### SOURCE
#####
A handful of disgruntled MP's have but then they are simply 'the usual suspects' attempting to catch the last of the general election fever to push their agenda.

They failed.

Tony Blair announced some time ago now that he was not going to do any more than 3 terms, the actual change over may take place around half way through this Parliament or it might happen towards the end.
It hasn't yet been made clear.


Before Blair the Conservative party looked as though they would be in power for many more years to come(had it not been for Major this may of still applied), after Blair the Tories really have a fight on their hands if they ever want to control us again.


- Quite so.
I can imagine watching the tories choose and decide on which tory is going to lead them to lose to Gordon Brown will be a mildly diverting and amusing experience for us all.


The reputation of the Labour party may have dwindled in the last few years, but this is solely because of the war, yet most of the Labour party supported the invasion of Iraq, which means no matter who was PM we would have joined the US in Iraq.
#####
### TO BE DONE
a) Retype a section of the passage about Tony Blair word for word, starting at the words "Tony Blair announced" and stopping after "been made clear.".
b) In the passage about Tony Blair, how many terms did Blair announce he would serve at most?

### DATA EXCERPT
#####
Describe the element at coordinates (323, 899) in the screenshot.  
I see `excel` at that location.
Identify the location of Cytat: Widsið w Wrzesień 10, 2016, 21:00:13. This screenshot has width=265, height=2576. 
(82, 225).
#####
### THE RESPONSES
a)
Tony Blair announced some time ago now that he was not going to do any more than 3 terms, the actual change over may take place around half way through this Parliament or it might happen towards the end.
It hasn't yet been made clear.

b) No more than 3 terms.